- Born: June 18, 1883
- Died: January 1965 (aged 81)
- Education: Columbia University
- Occupation: Mining executive
- Known for: Founder of Compania Minera y Comercial Sali Hochschild S.A.
- Spouse: Ana Kaufmann
- Children: 4
- Parent(s): Jeanette Hirsch Hochschild Ludwig Louis Hochschild
- Family: Moritz Hochschild (brother) Hernán Hochschild [es] (grandson) Eduardo Hochschild (great-nephew)

= Sali Hochschild =

German-Chilean businessman

Sali Hochschild (June 18, 1883 – January 1965) was a German-born Chilean businessman, the founder of Compania Minera y Comercial Sali Hochschild S.A., once one of the largest mining and mineral processing companies in Chile.

==Biography==
Hochschild was born to a Jewish family in Germany, the son of Jeanette (née Hirsch) and Ludwig Louis Hochschild. His mother died during his childbirth. His father was a general trader who had two cousins involved in the metal industry: brothers Berthold Hochschild, who founded the American Metal Company and Zachary Hochschild, a partner in Metallgesellschaft. He had two brothers, Moritz Hochschild (1881–1965) and Heinrich Hochschild (1882–1986). The brothers were all educated in Germany as mining engineers. He later attended Columbia University in New York City. In 1911, he and his brother arrived in Chile where they operated a small ore dealing business. After World War I, which created strong demand for metals, the brothers, having both amassed sufficient wealth to branch out on their own, dissolved their relationship and divided their territory with Sali taking central and southern Chile and Moritz taking northern Chile, Peru, and Bolivia.

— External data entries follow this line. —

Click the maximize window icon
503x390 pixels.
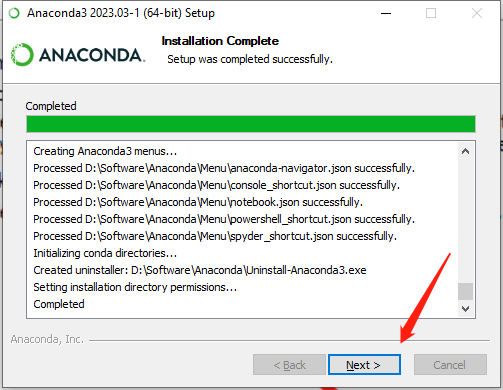pyautogui.click(x=431, y=13)
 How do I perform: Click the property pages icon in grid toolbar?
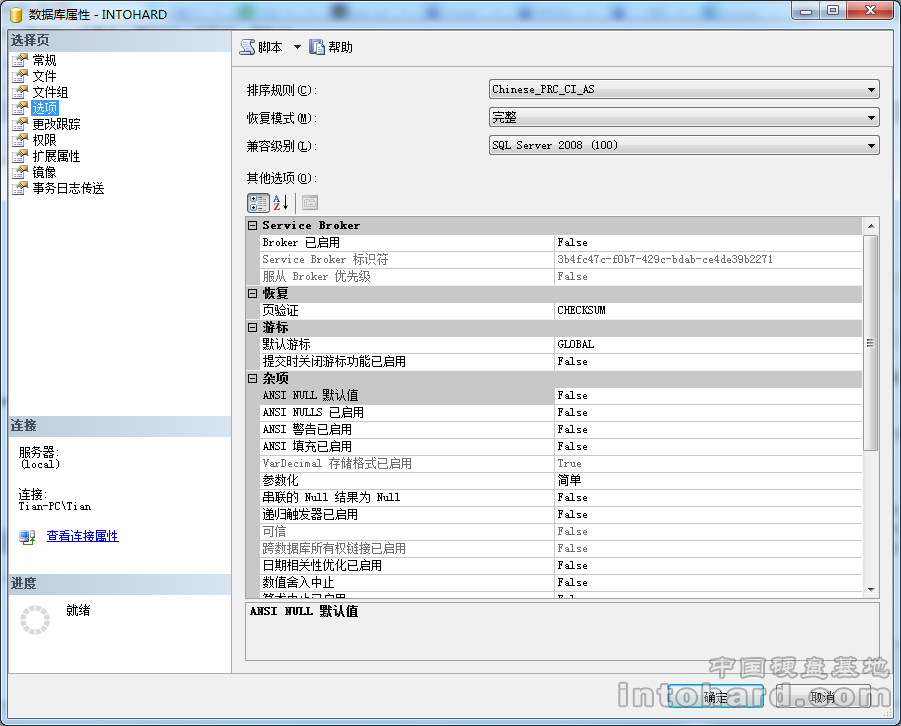pyautogui.click(x=310, y=202)
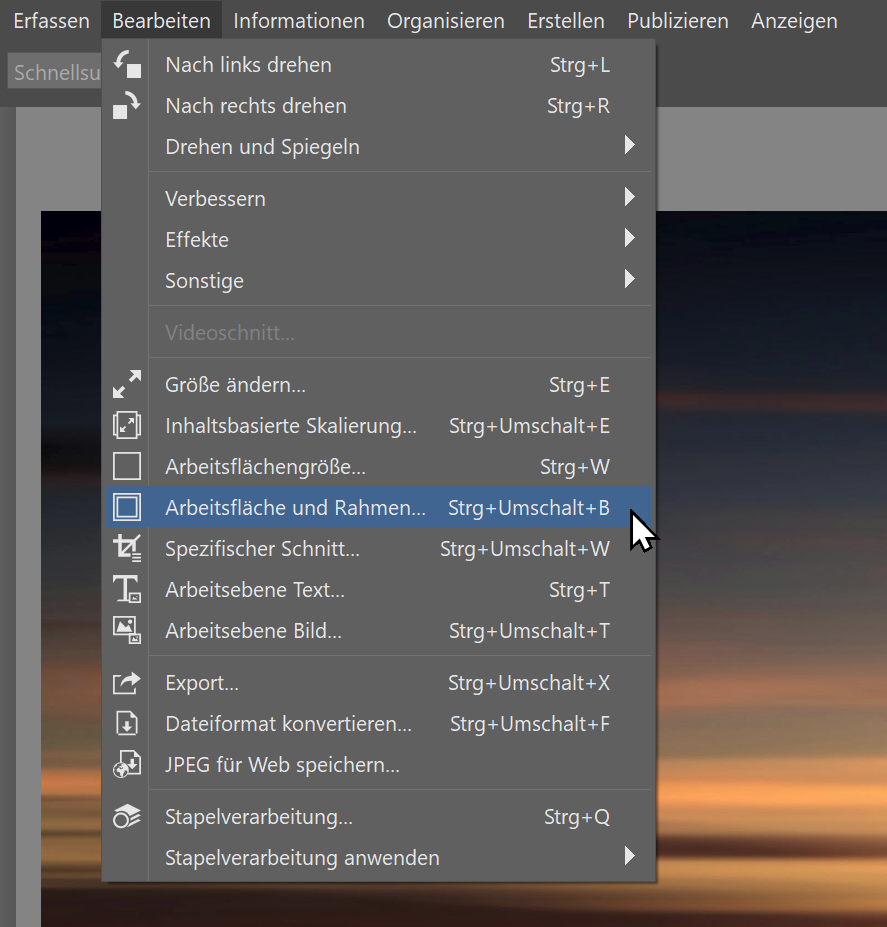Click the Arbeitsebene Bild icon
The image size is (887, 927).
click(x=127, y=630)
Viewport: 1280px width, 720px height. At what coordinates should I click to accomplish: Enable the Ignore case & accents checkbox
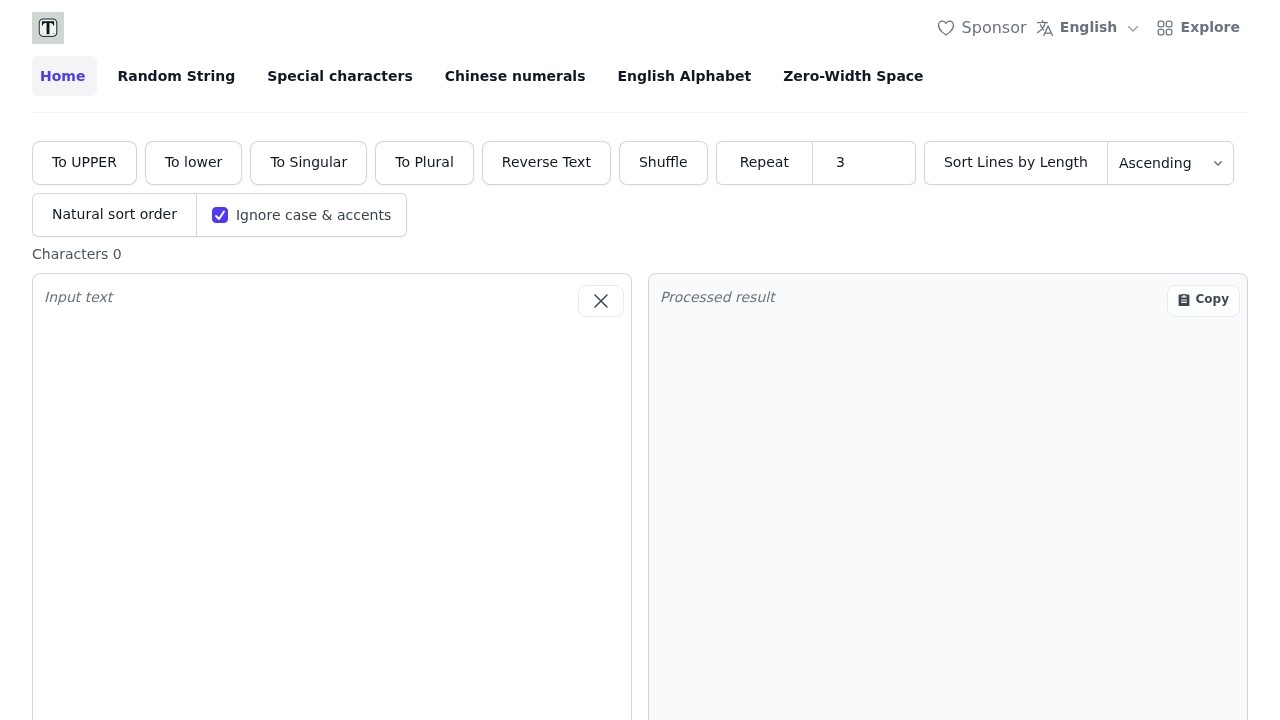[x=220, y=215]
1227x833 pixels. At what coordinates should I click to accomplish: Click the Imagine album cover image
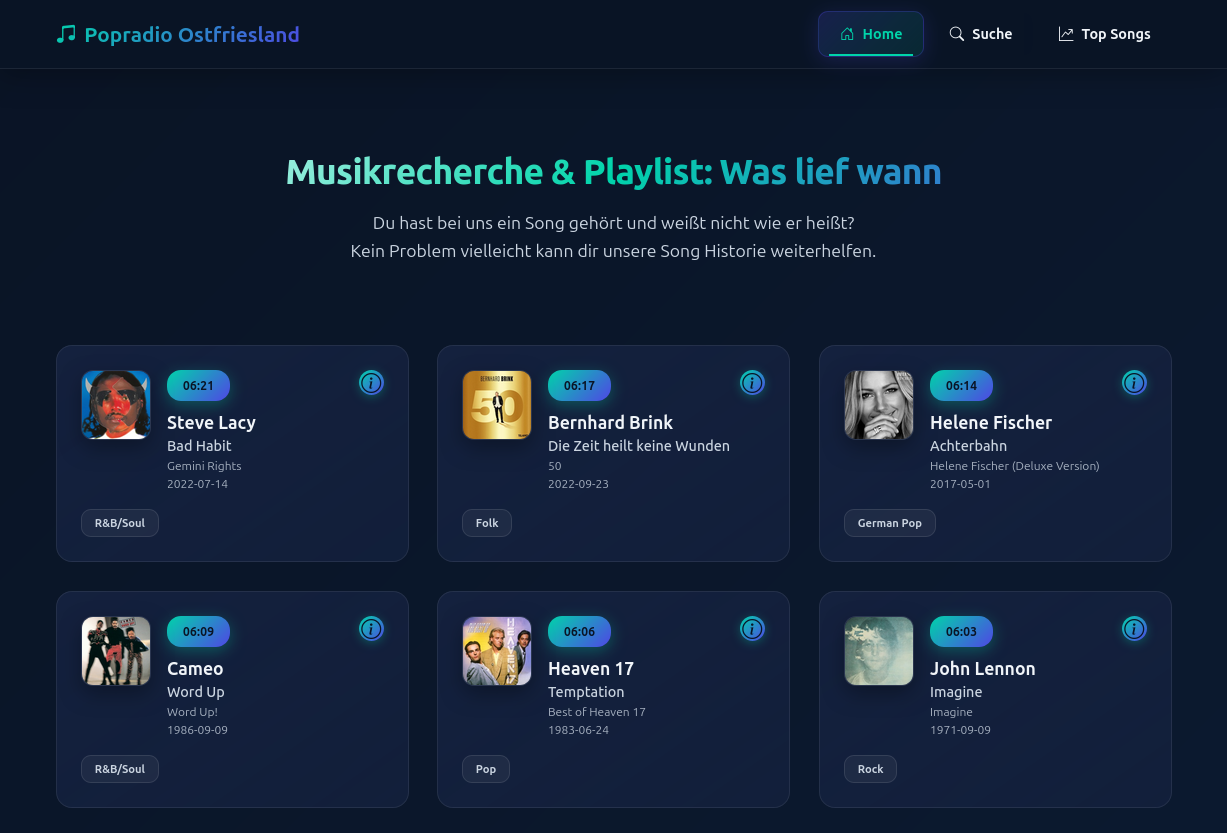click(x=879, y=651)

In 1920, Sali obtained Chilean citizenship and formed Compania Minera y Comercial Sali Hochschild S.A. In 1924, he opened the Pataguas mine near La Ligua where he installed the country's first flotation plant which enabled the recovery of valuable metals from much lower grade ore. Flush with cash from his first independent venture, he purchased several medium-sized mines in the Provincia de Aconcagua at :es:El Molle, El Palqui, and La Cebada (Chile). In 1936, he completed the Ojancos flotation plant in Copiapó which separated gold from copper ore. Finding that many copper ores could not be separated by flotation, he adapted new technologies to separate the gold used the cyanide process which utilized cyanide, sulfuric acid, and lime to leach gold from the ore. He built a sulfuric acid factory nearby so the operation would be self-sufficient. Ojancos was the first plant in South America to use this new and highly toxic technology processing 300 tons of ore per day. In 1943, he built a separation plant at Chanaral dedicated to separate copper from tailings coming from the many mines at Potrerillos that were being dumped into the Rio Salado. In 1948, he founded Compania Minera Delerio S.A. which operated separation plants in Punitaqui and Ovalle; and he built additional plants in Antofagasta. Between 1951 and 1959, he purchased 36,000 hectares of land at Michilla (100 km north of Antofagasta) and formed Compania Minera Carolina de Michilla S.A. which became one of the largest mines in Chile (sold to Antofagasta plc in 1983).

==Personal life==
Hochschild was married to Ana Kaufmann; they had four children: Walter Ludwig Hochschild Kaufmann; Dorothy Höchschild Kaufmann; Laura Höchschild Kaufmann and Gabriela Höchschild Kaufmann. He died in January 1965.